On April 26, 2010, Aoxing Pharma and Johnson Matthey Plc (‘JM”) entered into an agreement to establish a joint venture focused on research, development, manufacturing and marketing of active pharmaceutical ingredients for narcotics and neurological drugs for the China market. The joint venture represents a significant new opportunity for both companies to expand their business in the rapidly growing pharmaceutical market in China.  Under the terms of the agreement, Macfarlan Smith Ltd, a wholly owned subsidiary of Johnson Matthey Plc, headquartered in the United Kingdom, will contribute technology expertise and capital to the joint venture. Hebei will contribute capital, fixed assets and related active pharmaceutical ingredients manufacturing licenses.

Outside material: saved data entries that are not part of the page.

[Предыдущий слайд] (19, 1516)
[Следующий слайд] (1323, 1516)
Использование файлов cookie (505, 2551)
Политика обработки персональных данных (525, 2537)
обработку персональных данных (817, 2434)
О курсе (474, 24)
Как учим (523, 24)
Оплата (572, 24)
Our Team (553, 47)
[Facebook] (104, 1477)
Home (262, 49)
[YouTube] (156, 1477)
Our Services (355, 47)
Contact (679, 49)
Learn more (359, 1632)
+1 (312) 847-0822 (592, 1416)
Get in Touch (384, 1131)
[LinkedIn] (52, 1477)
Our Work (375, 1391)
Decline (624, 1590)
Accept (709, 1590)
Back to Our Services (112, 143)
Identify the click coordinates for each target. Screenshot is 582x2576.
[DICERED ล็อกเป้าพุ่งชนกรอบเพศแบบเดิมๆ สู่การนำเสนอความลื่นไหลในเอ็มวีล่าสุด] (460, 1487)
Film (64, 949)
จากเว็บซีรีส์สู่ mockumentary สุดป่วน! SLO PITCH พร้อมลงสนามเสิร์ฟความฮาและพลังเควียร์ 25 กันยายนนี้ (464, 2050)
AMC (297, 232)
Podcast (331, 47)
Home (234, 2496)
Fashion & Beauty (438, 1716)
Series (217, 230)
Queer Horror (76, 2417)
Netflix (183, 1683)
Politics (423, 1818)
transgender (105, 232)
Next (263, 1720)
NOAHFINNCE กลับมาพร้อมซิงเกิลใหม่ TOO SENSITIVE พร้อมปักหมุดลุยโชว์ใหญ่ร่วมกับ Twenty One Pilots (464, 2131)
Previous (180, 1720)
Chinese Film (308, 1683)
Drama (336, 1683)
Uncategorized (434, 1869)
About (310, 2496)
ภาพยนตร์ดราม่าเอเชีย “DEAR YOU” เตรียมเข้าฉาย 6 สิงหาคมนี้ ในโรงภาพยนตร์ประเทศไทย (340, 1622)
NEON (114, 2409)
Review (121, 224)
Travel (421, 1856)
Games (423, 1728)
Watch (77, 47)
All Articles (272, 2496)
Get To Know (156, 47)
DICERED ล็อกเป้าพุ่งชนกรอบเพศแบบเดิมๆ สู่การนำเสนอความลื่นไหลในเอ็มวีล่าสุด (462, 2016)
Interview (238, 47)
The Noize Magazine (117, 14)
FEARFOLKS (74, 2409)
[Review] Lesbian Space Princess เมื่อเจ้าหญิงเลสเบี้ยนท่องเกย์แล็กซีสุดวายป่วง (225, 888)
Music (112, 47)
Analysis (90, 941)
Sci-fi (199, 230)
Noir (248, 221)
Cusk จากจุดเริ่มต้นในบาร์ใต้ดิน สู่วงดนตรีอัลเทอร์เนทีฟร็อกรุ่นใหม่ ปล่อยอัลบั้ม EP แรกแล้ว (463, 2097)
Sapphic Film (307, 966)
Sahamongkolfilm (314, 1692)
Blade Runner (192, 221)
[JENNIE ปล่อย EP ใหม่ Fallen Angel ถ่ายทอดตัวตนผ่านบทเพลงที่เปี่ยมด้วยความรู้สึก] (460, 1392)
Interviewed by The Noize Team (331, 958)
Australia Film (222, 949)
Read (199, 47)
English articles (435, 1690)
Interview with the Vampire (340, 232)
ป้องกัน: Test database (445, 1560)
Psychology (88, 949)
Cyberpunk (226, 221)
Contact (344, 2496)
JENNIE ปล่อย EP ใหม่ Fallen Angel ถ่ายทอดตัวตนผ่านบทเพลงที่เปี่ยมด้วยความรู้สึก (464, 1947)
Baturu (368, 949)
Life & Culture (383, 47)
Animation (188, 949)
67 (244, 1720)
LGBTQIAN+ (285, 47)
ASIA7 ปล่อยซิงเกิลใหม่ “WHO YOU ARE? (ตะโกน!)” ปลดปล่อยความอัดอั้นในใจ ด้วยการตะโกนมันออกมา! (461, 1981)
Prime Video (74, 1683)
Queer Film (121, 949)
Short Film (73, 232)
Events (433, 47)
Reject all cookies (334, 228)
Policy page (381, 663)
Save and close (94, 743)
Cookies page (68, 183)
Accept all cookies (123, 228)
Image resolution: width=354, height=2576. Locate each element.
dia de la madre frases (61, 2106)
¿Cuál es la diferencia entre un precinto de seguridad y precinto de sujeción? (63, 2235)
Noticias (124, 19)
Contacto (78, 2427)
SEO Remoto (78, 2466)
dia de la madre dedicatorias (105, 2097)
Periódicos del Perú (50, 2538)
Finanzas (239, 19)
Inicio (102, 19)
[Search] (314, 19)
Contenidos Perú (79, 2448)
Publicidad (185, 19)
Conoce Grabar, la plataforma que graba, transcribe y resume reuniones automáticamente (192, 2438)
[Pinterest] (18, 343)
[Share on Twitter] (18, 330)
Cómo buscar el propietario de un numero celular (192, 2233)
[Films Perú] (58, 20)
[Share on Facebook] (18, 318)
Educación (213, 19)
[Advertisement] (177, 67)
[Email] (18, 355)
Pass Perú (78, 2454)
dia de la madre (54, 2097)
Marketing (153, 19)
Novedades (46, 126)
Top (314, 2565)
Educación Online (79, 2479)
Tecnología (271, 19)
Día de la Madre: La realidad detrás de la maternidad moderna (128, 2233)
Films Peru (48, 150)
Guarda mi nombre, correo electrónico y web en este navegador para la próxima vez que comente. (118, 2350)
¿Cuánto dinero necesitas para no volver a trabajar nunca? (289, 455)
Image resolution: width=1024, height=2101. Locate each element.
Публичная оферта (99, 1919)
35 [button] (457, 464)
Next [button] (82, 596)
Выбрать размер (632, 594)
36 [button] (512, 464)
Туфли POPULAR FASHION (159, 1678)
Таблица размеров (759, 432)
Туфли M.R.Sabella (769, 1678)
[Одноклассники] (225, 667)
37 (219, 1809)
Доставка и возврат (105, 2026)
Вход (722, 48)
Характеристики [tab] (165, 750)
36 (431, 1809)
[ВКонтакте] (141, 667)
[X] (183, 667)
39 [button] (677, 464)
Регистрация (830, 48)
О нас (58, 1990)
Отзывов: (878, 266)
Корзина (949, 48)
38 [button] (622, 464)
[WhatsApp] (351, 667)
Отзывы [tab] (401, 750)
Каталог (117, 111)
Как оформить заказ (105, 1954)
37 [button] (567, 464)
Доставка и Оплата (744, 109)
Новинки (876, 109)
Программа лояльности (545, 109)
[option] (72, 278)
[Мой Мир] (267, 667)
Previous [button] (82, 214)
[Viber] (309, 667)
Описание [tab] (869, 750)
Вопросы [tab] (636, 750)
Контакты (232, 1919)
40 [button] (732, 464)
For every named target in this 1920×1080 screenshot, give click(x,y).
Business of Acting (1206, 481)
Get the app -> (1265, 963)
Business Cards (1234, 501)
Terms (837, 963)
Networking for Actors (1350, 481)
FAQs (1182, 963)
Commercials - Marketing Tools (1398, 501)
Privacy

The joint venture company is called Hebei Aoxing API Pharmaceutical Company, Ltd. (“API”).  Hebei Aoxing has a 51% stake in API, while Macfarlan Smith (Hong Kong) Ltd (a wholly owned subsidiary of JM) holds 49%. Each company has equal representation on the board of directors that will oversee a management team responsible for corporate strategies and operations.  The new joint venture is located on the Hebei campus in Xinle City, 200 kilometers southwest of Beijing.  On March 10, 2010, the joint venture obtained a business license from the City Industry & Commercial Administrative Bureau. The Company accounts for its investment in the Joint Venture under the equity method of accounting.